What you need to do -
a) In the article on Net speech battles, which attorney took the Communications Decency Act case to the Supreme Court?
b) Pick up the article on Net speech battles where it stops, and add a few more paragraphs in the same news style.

Extract provided -
Advocates See More Battles Over Net Speech

Advocates See More Battles Over Net Speech

By John Borland,

AUSTIN, Texas -- The defeat of the Communications Decency Act (CDA) in court has spawned a second round of Net free speech battles, said a panel of attorneys at the Computers, Freedom, and Privacy conference in Austin, Texas Wednesday.

"I am very worried and very frustrated at what we have been seeing in the wake of the Communications Decency Act case," said Ann Beeson, the American Civil Liberties Union (ACLU) attorney who took the CDA case to the Supreme Court. "The first generation [fights] had to do with saving the medium from total disruption. ... These second generation battles are all going to have to do with ensuring the quality of the Internet."

Policy makers in Congress and state legislatures are sponsoring a new round of bills designed to get around the Supreme Court's mid-1997 ruling, she said. She and other advocates are also opposing plans to rate and filter websites, which the court suggested as an alternative to strict government censorship.

Stored data -
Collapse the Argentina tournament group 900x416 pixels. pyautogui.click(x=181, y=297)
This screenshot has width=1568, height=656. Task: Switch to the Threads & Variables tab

Responses -
a) Ann Beeson, an attorney with the American Civil Liberties Union (ACLU).

b)
"We are very concerned about the long-term implication of rating schemes," Beeson noted. The ACLU, along with an international coalition of other free speech and human rights groups, has publicly opposed ratings proposals such as the Platform for Internet Content Selection, which they say could wind up being used to censor the speech of minority political and ethnic groups around the world.

But the Supreme Court's CDA decision actually left considerable room for policy makers to pursue this kind of alternative speech regulation, two other attorneys on the panel said.

"The court got the facts wrong," said Eugene Volokh, a law professor at the University of California, Los Angeles. The decision was based on faulty assumptions about the strength and political viability of filtering software, he said. Instead of barring legislative attempts to regulate online speech, he said, it essentially provided a roadmap for bills like Sen. Dan Coats' (R-Ind.) "Son of CDA," which bars speech considered "harmful" to minors.

"There were factual problems with the Internet discussion," agreed New York attorney and author Lance Rose. Much of what happens on the Net -- such as e-commerce or data collection -- is not traditional speech, and should be subject to regulation despite the CDA decision, he said. "In my view, the CDA was not a referendum on free speech on the Net," he added. "It was a very flowery work that is going to be trampled under."

Advocates' post-CDA battles for Net speech are increasingly moving into local arenas, Beeson said.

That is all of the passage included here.